Borough leaders voted last week to petition the Federal Energy Regulatory Commission for permission to intervene on the project's environmental impact statement. It would allow the borough to request a new hearing of commission decisions or appeal them to a federal court, the Peninsula Clarion newspaper reported .
The planned 800-mile (1,287-kilometer) natural gas pipeline aims to connect Prudhoe Bay to Nikiski for export to Asia. The borough's move comes as different local governments have proposed other locations for the terminal.
Kenai Peninsula Borough lawyers sent the intervention petition Friday to the U.S. energy commission, saying the borough cannot be adequately represented by other parties because it "has a direct and substantial interest in and will be directly affected by the outcome of this proceeding."
The commission has already granted the status to the city of Valdez and the Matanuska Susitna Borough.
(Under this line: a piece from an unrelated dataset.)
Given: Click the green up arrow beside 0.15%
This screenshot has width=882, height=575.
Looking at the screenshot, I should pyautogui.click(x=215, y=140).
"Right now we have Valdez and Mat-Su hemming and hawing for this project, and they're intervenors," John Quick, chief of staff to the Kenai Peninsula Borough mayor, told an advisory committee.
"And the Kenai Peninsula Borough has not been an intervenor. . If we're not at the table, we're not at the table. So I think this will put us in a better position to have a bigger voice from the borough, and do everything we can to make sure this project lands in Nikiski," he said.
The commission is planning to release a draft of the project's environmental impact statement next March and the final statement in December 2019.